[Data items]
· · ·

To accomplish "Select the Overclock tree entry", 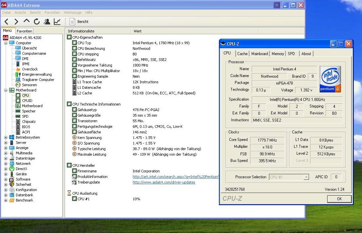I will click(x=30, y=69).
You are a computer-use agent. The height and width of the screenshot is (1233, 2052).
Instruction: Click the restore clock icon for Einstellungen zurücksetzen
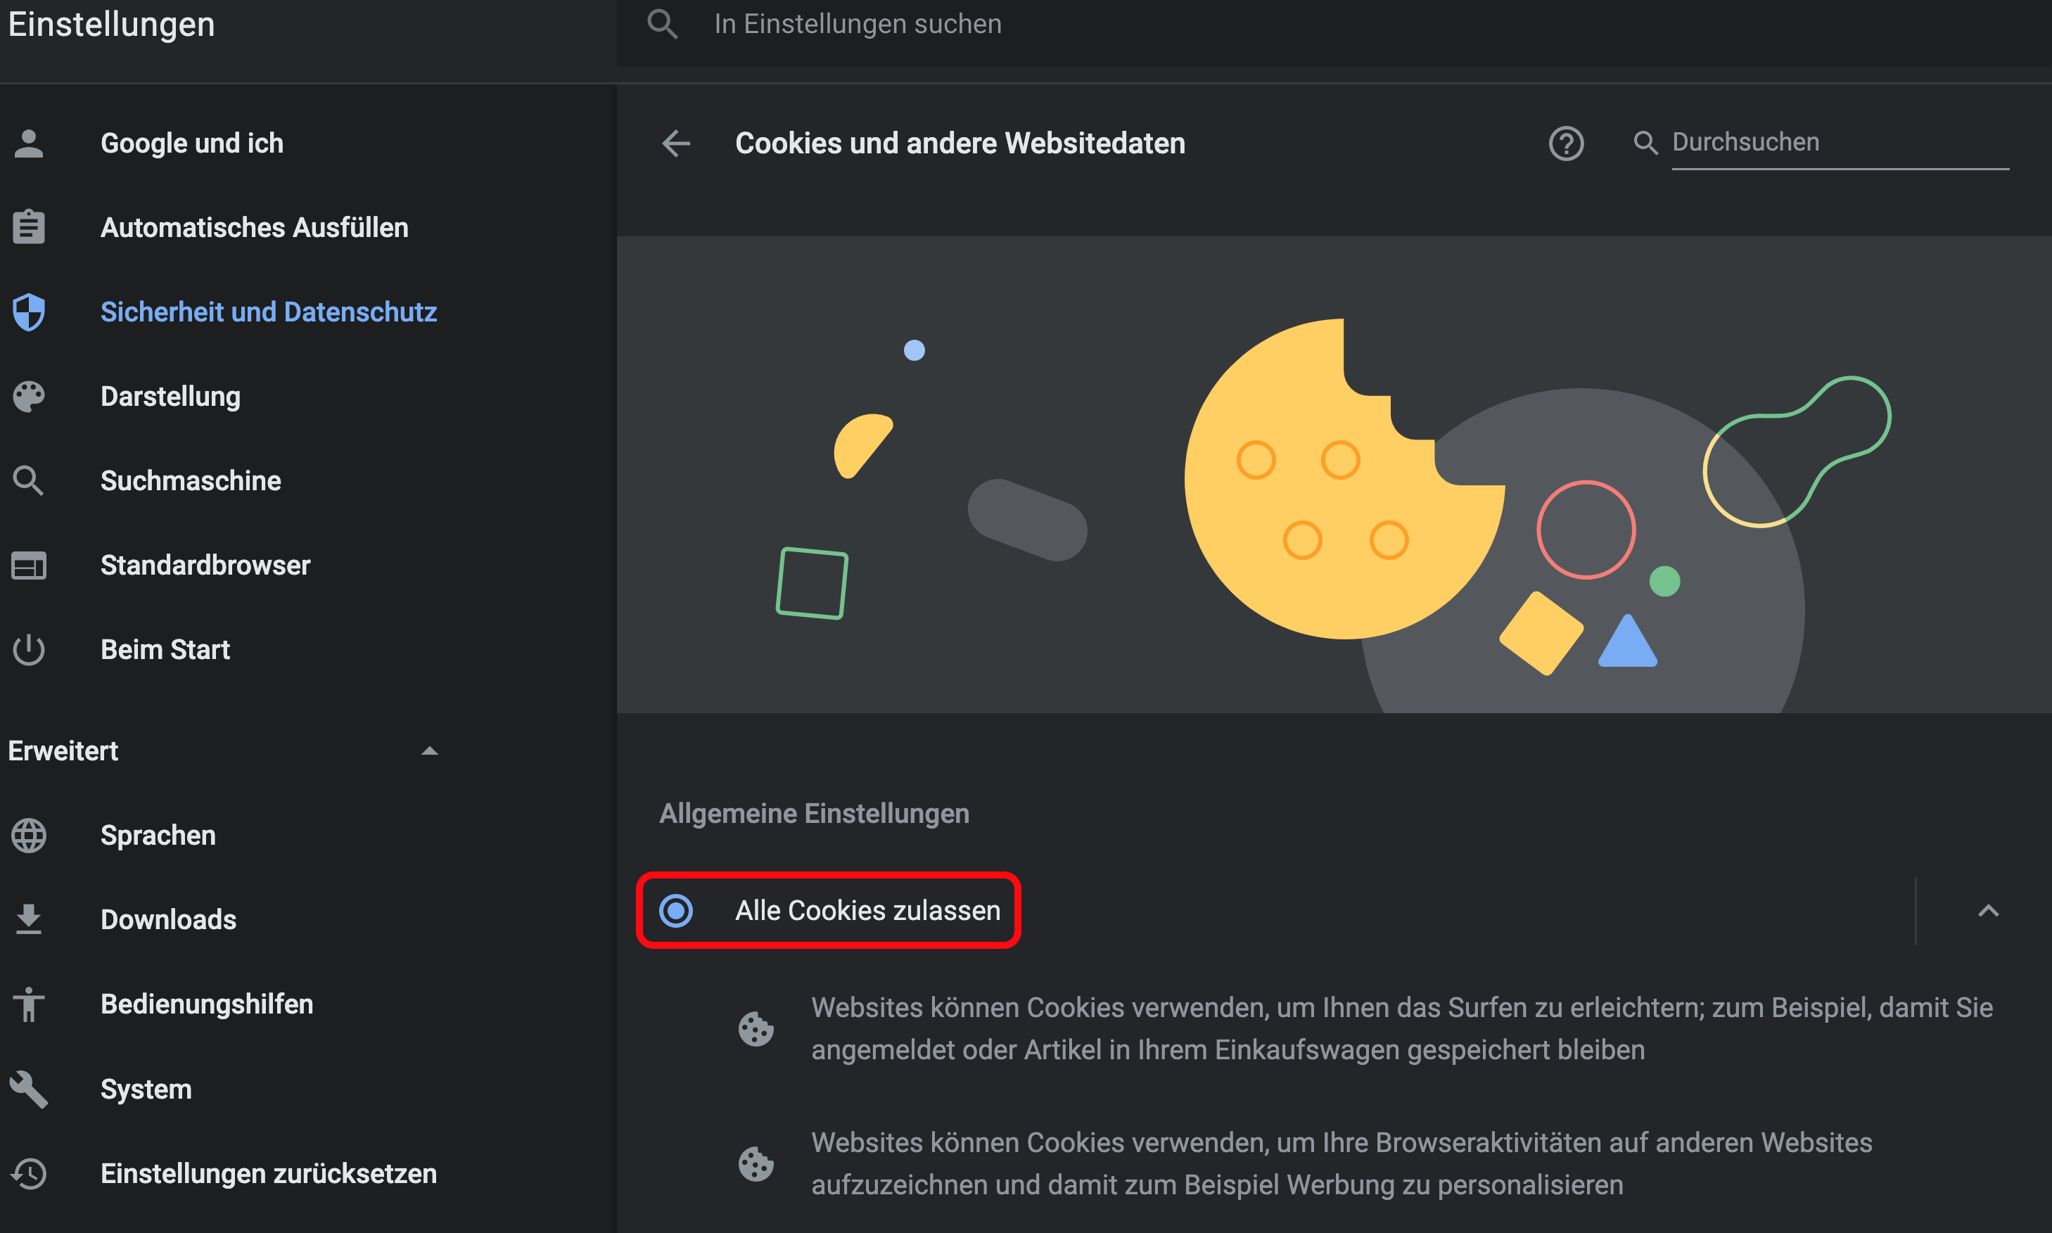pos(29,1173)
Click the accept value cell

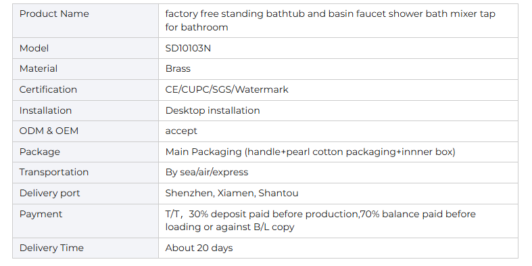tap(338, 131)
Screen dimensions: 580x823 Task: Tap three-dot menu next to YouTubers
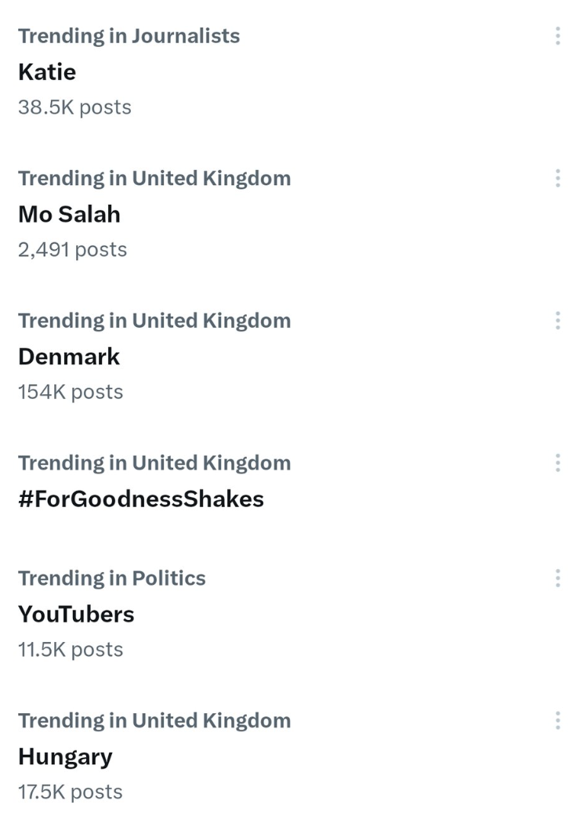(557, 578)
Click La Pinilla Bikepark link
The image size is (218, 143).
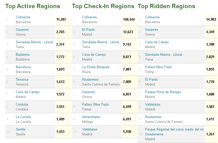click(x=96, y=67)
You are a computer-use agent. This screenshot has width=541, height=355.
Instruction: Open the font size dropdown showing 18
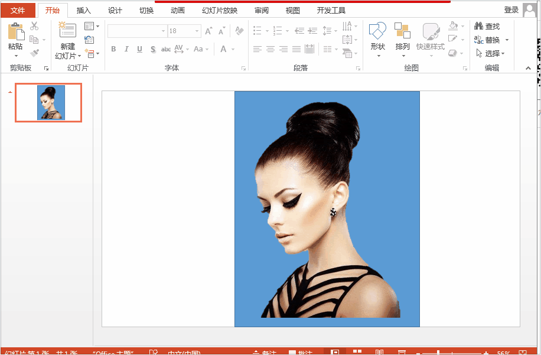[x=197, y=31]
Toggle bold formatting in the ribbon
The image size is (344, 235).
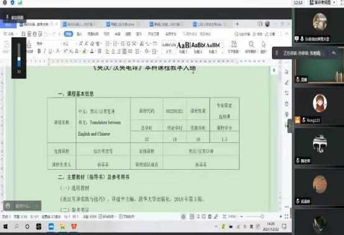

· · ·

About this exercise:
When a line of the records includes "height", that line belongs in the answer.

Task answer:
You are a computer-use agent. The height and width of the screenshot is (1233, 2052).
You are a computer-use agent. This screenshot has width=541, height=355.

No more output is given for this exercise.